The OIG’s website includes a listing of recent civil and criminal enforcement actions against various types of entities, including skilled nursing facilities, rehabilitation companies, hospices, pharmacies, and home health agencies for compliance, quality, and billing issues. These types of entities have seen consequences including significant civil monetary penalties, corporate integrity agreement (CIA) requirements, and even prison time related to a variety of compliance failures. These compliance failures can include hiring persons excluded from federal healthcare programs, billing for services provided at a substandard quality of care, having insufficient processes for controlled substances, paying bribes and kickbacks in exchange for patient referrals, and billing for medically unnecessary therapy, hospice, and home health services. Regulatory guidance and requirements, OIG Work Plan items, and recent enforcement actions represent potential risks that should be evaluated when developing an effective compliance program.

Risk Assessment to Compliance Plan

Once the compliance risks have been compiled, it is important to prioritize the risks according to the likelihood of each risk occurring and the magnitude of the possible effect of the occurrence on the entity. Once the risks are prioritized, the entity can begin to develop a plan to address and mitigate the risks through the Seven Elements.

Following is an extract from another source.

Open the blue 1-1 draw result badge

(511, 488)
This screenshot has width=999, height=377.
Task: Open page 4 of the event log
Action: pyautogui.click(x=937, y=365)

An effective compliance program is one that assesses and understands its internal and external risks and crafts the compliance plan and priorities to most effectively mitigate the risks.


[i] 81 FR 68688
[ii] Federal Register / Vol. 65, No. 52 / Thursday, March 16, 2000 / Notices
[iii] Federal Register / Vol. 73, No. 190 / Tuesday, September 30, 2008 / Notices
[iv] “2016 Chapter 8.” United States Sentencing Commission, 27 Oct. 2016, www.ussc.gov/guidelines/2016-guidelines-manual/2016-chapter-8.
[v] 81 FR 68688
[vi] Department of Health and Human Services. “Work Plan.” Work Plan | Reports & Publications | Office of Inspector General | U.S. Department of Health and Human Services, oig.hhs.gov/reports-and-publications/workplan/index.asp.